**TASK BRIEF:** Beginning at the line that contains "Service (55, 1624)", reproduce every line to the end of the material without changing any of them.

**DATA FOR PROCESSING:**

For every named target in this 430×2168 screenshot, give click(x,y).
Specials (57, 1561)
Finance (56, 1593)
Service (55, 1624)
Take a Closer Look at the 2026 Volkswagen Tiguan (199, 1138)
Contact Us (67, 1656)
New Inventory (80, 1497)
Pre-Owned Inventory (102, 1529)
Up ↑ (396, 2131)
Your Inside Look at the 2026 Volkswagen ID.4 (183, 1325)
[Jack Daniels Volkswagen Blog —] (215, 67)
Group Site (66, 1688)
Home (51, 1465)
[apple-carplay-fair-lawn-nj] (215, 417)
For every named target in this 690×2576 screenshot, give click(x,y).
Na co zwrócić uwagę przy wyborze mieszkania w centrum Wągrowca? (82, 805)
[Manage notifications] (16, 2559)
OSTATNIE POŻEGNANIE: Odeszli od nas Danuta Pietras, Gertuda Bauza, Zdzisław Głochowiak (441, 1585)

**RESPONSE:**
Service (55, 1624)
Take a Closer Look at the 2026 Volkswagen Tiguan (199, 1138)
Contact Us (67, 1656)
New Inventory (80, 1497)
Pre-Owned Inventory (102, 1529)
Up ↑ (396, 2131)
Your Inside Look at the 2026 Volkswagen ID.4 (183, 1325)
[Jack Daniels Volkswagen Blog —] (215, 67)
Group Site (66, 1688)
Home (51, 1465)
[apple-carplay-fair-lawn-nj] (215, 417)
For every named target in this 690×2576 screenshot, give click(x,y).
Na co zwrócić uwagę przy wyborze mieszkania w centrum Wągrowca? (82, 805)
[Manage notifications] (16, 2559)
OSTATNIE POŻEGNANIE: Odeszli od nas Danuta Pietras, Gertuda Bauza, Zdzisław Głochowiak (441, 1585)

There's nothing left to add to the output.